There's never enough time to do all the nothing you want.
When I tried it the bees abandoned the queen and moved up to the brood. Maybe at different times and circumstances they would have done something different, I don't know, but it didn't work for me.
When you shake down a hive, and you have no where to put the brood, can ya just put it on top with an excluder under it? For instance if you dont have any other hives to put the brood in
I have heard mostly stories of hardship and failure here. I haven't been in the position of having only one hive so I haven't tried the method myself. But maybe you should not shakedown and add frames of foundation into the broodnest and work the larger combs up and out and the smallest to the center working progressively. This must be done as ealy as possible in the season to key the bees into the sizing , wait to long and the results will be poorer and poorer as the season goes along. Soon as you see a dandelion start getting foundation in. Maybe a week sooner if you are good at time your season.
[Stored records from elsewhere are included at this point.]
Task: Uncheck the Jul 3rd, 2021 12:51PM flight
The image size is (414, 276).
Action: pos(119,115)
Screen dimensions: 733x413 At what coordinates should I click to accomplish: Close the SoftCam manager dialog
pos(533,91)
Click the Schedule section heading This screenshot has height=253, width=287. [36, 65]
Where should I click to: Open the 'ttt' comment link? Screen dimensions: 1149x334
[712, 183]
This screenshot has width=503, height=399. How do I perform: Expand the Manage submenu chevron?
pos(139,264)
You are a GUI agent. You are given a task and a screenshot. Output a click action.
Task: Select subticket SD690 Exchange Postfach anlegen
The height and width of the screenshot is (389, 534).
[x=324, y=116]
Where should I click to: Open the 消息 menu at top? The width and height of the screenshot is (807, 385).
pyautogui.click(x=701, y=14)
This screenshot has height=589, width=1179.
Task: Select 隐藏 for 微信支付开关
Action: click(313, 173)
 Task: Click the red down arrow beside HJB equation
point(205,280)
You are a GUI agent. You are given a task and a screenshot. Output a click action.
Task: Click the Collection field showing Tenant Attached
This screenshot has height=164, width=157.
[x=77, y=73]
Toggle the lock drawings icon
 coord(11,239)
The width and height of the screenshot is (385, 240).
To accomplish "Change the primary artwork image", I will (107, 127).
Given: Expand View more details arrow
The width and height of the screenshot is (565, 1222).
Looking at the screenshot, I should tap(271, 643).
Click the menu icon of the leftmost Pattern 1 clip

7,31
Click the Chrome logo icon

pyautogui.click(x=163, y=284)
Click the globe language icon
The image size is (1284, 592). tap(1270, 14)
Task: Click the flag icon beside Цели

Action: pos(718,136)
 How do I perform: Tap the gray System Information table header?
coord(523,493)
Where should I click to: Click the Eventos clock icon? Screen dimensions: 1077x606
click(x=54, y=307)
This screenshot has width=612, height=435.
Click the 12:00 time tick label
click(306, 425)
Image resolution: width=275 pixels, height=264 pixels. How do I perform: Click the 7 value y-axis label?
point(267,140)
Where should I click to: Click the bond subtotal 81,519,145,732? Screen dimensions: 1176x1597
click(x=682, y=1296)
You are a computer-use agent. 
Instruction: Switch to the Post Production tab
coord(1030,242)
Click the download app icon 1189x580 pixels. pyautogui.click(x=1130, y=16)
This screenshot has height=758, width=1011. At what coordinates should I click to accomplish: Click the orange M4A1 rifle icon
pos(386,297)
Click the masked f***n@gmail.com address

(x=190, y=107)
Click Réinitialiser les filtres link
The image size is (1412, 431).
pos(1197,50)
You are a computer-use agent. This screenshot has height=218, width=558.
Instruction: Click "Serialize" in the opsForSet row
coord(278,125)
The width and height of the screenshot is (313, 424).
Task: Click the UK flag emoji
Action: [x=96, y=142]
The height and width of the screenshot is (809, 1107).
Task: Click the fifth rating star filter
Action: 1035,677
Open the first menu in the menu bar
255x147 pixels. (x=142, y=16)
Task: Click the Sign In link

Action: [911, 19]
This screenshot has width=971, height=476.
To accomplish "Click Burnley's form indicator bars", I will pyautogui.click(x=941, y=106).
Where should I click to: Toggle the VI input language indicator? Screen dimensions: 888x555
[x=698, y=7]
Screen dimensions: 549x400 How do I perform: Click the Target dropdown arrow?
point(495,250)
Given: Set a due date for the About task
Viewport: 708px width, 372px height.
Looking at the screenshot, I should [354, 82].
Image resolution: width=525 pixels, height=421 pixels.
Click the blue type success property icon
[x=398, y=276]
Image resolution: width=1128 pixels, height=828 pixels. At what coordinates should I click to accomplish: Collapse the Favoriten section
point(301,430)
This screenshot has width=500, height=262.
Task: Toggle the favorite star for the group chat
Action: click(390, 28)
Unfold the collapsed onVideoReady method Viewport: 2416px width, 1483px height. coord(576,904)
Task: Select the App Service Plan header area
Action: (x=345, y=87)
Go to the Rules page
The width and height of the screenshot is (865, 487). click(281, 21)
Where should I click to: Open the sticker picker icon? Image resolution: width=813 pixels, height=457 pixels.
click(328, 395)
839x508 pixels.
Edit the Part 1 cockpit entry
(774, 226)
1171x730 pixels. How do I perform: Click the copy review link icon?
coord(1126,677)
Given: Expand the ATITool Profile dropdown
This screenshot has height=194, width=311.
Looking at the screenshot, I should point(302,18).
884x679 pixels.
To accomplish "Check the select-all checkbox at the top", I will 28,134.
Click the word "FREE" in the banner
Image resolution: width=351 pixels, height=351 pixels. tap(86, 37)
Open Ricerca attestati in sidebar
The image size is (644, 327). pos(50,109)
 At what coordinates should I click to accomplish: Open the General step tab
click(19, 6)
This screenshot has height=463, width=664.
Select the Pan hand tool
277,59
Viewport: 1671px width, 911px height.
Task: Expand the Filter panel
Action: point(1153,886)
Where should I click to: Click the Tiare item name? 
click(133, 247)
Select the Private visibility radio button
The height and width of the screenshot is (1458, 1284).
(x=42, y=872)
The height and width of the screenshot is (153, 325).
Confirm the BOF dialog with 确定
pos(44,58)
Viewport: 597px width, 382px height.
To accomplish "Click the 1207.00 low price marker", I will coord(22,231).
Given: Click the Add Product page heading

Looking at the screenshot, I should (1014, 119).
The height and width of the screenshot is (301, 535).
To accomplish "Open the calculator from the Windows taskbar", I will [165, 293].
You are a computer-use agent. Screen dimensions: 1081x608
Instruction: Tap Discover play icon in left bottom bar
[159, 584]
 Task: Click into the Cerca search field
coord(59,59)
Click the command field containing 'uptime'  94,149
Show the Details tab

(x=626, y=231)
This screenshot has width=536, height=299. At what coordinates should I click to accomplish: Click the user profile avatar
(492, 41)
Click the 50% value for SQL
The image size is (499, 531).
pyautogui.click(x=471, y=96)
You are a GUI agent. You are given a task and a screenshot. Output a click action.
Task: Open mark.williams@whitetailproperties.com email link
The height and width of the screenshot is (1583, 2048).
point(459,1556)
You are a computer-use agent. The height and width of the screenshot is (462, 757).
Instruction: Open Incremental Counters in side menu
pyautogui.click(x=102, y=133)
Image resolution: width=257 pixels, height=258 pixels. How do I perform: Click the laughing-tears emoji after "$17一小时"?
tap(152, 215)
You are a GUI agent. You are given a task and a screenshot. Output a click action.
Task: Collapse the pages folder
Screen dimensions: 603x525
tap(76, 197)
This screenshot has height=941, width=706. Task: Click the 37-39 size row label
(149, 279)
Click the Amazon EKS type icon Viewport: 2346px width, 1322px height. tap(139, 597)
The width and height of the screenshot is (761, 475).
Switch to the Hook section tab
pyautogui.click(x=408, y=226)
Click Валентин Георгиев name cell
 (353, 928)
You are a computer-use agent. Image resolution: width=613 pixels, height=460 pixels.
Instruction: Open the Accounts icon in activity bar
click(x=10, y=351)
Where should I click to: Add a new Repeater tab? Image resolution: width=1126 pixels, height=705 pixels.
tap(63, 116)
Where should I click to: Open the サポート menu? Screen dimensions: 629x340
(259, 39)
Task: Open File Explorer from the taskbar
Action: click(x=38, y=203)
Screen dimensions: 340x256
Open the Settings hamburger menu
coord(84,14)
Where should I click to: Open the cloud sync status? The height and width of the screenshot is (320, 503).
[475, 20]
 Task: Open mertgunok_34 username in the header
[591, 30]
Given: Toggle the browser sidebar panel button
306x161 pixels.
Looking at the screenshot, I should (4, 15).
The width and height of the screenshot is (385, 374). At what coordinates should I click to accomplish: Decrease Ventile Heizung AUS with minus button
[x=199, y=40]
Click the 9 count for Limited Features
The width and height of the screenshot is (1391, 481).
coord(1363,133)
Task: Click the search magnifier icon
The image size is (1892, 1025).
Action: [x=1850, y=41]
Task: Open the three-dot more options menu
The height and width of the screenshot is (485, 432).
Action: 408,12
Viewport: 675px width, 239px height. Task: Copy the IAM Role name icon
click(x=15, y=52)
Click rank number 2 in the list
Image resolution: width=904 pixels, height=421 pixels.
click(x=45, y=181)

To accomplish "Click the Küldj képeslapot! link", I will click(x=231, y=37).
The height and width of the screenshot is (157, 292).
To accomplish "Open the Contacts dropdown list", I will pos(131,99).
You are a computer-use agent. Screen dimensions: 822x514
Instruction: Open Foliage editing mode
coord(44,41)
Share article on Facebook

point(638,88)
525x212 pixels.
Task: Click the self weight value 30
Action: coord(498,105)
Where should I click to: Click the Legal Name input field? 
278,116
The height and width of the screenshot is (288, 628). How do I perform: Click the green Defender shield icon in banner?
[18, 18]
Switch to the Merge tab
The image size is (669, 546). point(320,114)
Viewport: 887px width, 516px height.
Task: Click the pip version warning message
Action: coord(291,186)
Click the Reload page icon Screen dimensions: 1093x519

I would reduce the hive to one super. Put the brood in the center and replace all other frames with 49 foundation and a feeder if necessary. In my "shakedown" I also left a drone comb partially filled with honey in the hive.
Bees also need the right temperature for drawing foundation.They will do better in a smaller space rather than spread out.
As the bees complete the foundation and put brood in it, rotate the larger stuff towards the edge, the smaller stuff toward the center.
I could not seperate the brood and the queen in my locality during the early spring as one or the other would perish.
In Wyoming where the nights are very cold well into June. The blankets are on our beds 49 weeks of the year!
I've also tried giving the brood back to the same hive and come a cropper. Sometimes it will work, too often it doesn't. You'd be better splitting and waiting a season before you try it. Patience is the thing when it comes to downsizing, take two or three seasons if you need to, and don't try to rush the bees.
what about putting the queen in a box of 4.9 above the hive with a queen excluder in between,since she moves upward anyway maybe they would be more apt to follow her.
All of them (workers and queen) are trying to get to the brood nest (drawn comb and brood comb). So the bees will abandon the queen to get to it and the queen will try to get to it also. If you had drawn 4.9mm comb you might succeed, but without it they don't want to go to bare foundation when there is brood.
I simply give the brood to another hive that I am not regressing at the time.